**Document passage:**
________
Background, the Request and the Council response
Background
The Appellant and his wife are long-time residents of the village of Kirkby Mallory, Leicestershire. The Appellant’s wife was born in the village. Together with, or on behalf of, residents of the village, the Appellant has engaged in sustained correspondence with, and issued a number of formal complaints to, the Council, concerning the noise which emanates from Mallory Park Racing Circuit (“Mallory Park”), owned by Real Motorsport Limited (“RML”). Mallory Park is close to the village.
The Council is responsible for monitoring the noise from Mallory Park. On 21 November 2014, the Council issued a Noise Abatement Notice (“the NAN”) against RML, pursuant to the provisions of Part III of the Environmental Protection Act 1990 (“the EPA”), following a report by the Local Government Ombudsman dated 15 March 2014 (reference: Complaint against Hinckley and Bosworth Borough Council reference 12 001 338 626 and 12 010 505).
The NAN provided, inter alia, that: the noise from Mallory Park’s activities had given rise to a statutory nuisance and that the statutory nuisance was likely to recur; that RML must cease or cause to cease the operation of the racing circuit by motor vehicles other than in accordance with the Schedule attached to the NAN; if RML contravened without reasonable excuse or failed to comply with any requirement of the NAN, it might be guilty of an offence under s80(4) of the EPA and on summary conviction would be liable to a fine not exceeding £20,000. The NAN stipulated different ranges of permitted upper limits for noise levels across days defined as race days, high noise days and medium noise days; an annual limit on the permitted number of those days; a limit on how many such days could occur within set periods for time; the permitted duration of, and required intervals between, noise on given days; and other, associated restrictions.
The Request
On 15 September 2021, the Appellant requested several items of information from the Council as follows:
“We made a formal complaint (No 1278 – Failure to enforce NAN) on the 26/04/01. HBBC responded 27/05/21 that it has commissioned an acoustic consultant to comment on the technical detail in the complaint.
We made a formal complaint (No 1370 regarding the delay in addressing the issues raised in 1278) - and in it asked for a copy of the acoustic consultants report.
We now understand from your Steve Merry that report was received on 14th September.
1. Please now provide a copy of the Acoustic Consultant’s report.
As it is now approaching 5 months since complaint 1278, which this report is in response to, please expedite this request.
2. There has been various drafts of the report, as advised in our correspondence with HBBC, please also provide the correspondence and draft reports that guided the final report.
We have been informed by Mr Bowers that quote:
“The Council is considering drafting a policy specifically for investigating possible breaches of the Statutory Noise Notice that is currently in place with respect to operations at Mallory park motor racing circuit.”
and that the Acoustic Consultant’s Report will guide that Policy.
Please provide the policy Mr Bowers is referring to together with the summary that HBBC writes to explain the formulation of the policy.
Thank you in advance.”
The Council’s Response
On 7 October 2021, the Council refused the request. It refused parts 1 and 2 of the request in reliance on Regulations 12(4)(e) and 12(5)(b) EIR, and the first part of part 3 of the request in reliance on Regulation 12(4)(a) EIR, namely that as there was not a current policy in place, it did not hold the information requested. It did not address the second part of part 3 of the request at all. In balancing the public interest factors, it concluded that disclosure would have a detrimental impact on its ongoing enquiries and impact on its ability to maintain a robust approach “to this case”, which weighed heavily in favour of maintaining the exception from disclosure under Regulation 12(5)(b) EIR.
________
**Written request:** Reproduce the passage on the Mallory Park noise dispute between "2. There has" and "guide that Policy.", inclusive.

**Data listing:**
________
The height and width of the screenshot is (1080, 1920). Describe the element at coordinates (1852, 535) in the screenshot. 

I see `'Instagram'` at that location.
________
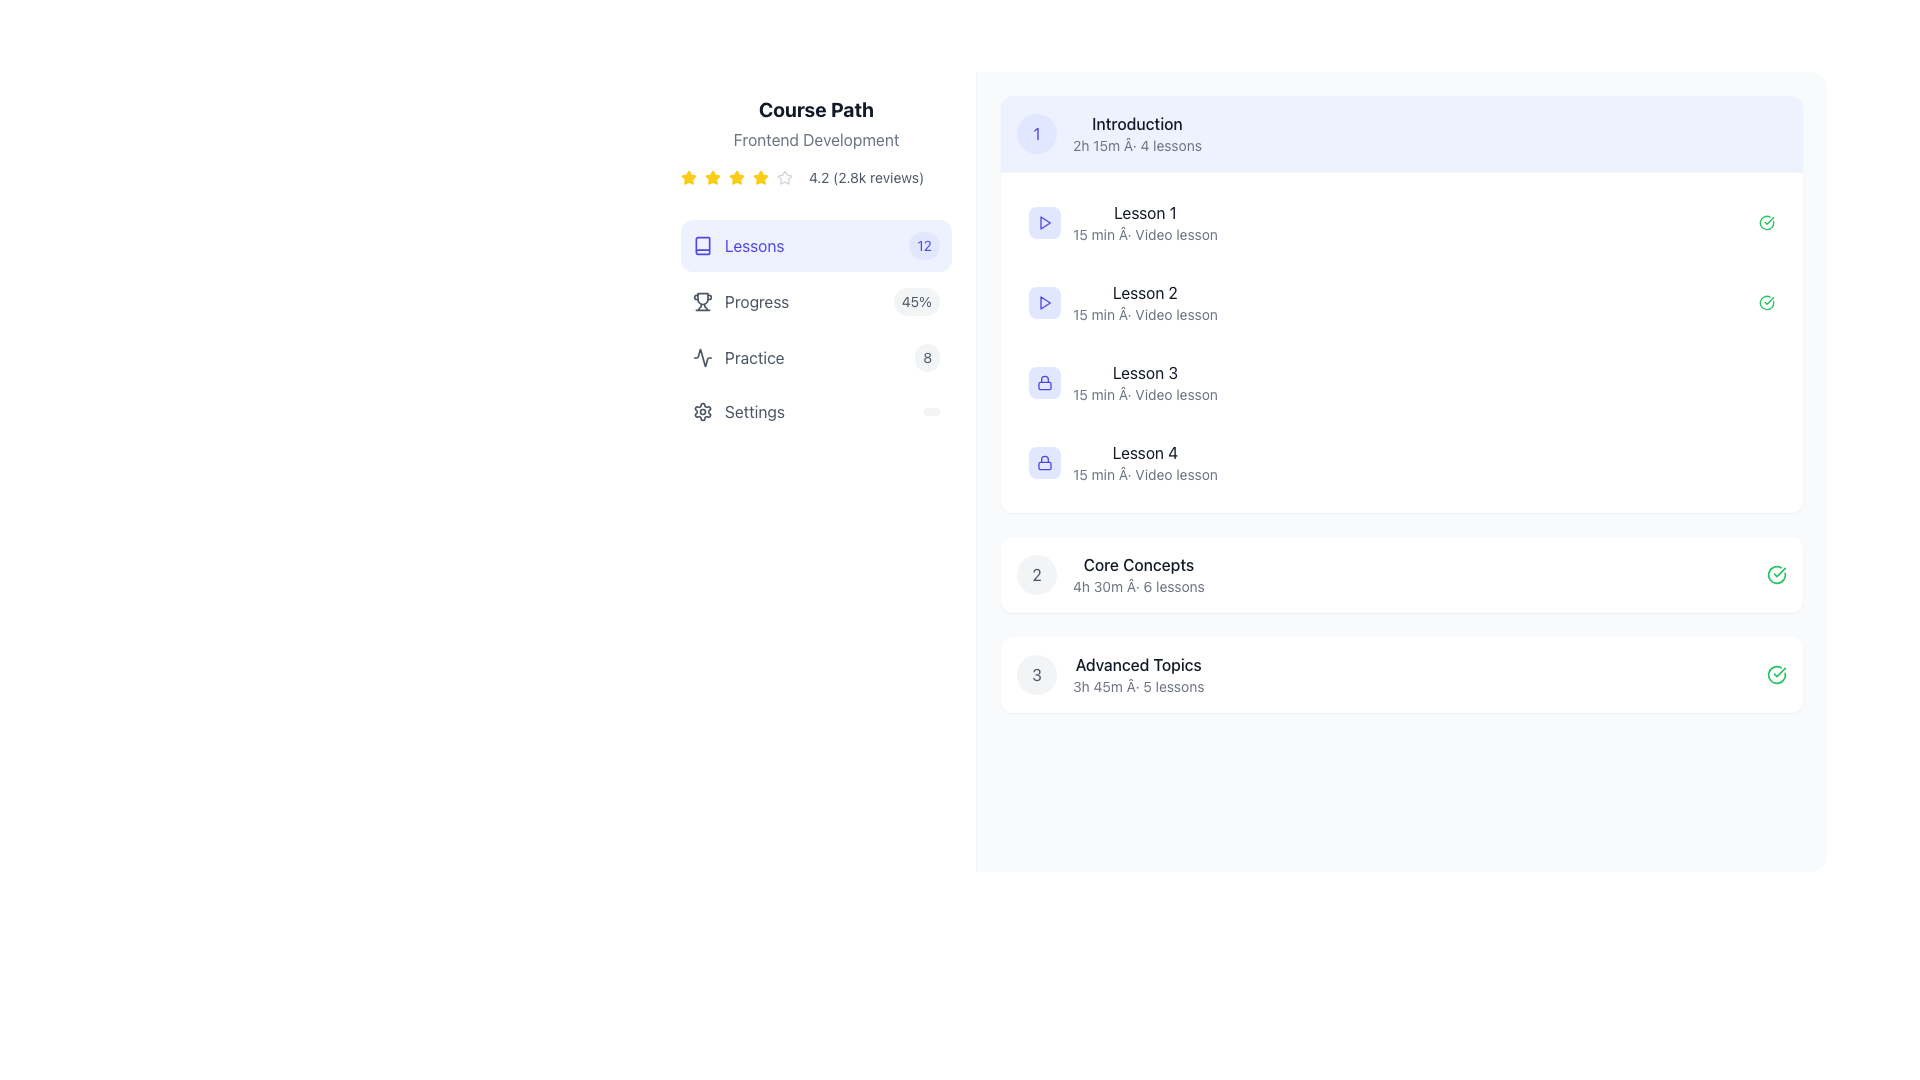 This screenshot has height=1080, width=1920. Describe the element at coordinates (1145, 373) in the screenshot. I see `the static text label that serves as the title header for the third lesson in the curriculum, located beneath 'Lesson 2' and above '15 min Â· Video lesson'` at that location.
________
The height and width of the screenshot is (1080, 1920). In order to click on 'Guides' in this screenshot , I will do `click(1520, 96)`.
________
**Right answer:**
2. There has been various drafts of the report, as advised in our correspondence with HBBC, please also provide the correspondence and draft reports that guided the final report.
We have been informed by Mr Bowers that quote:
“The Council is considering drafting a policy specifically for investigating possible breaches of the Statutory Noise Notice that is currently in place with respect to operations at Mallory park motor racing circuit.”
and that the Acoustic Consultant’s Report will guide that Policy.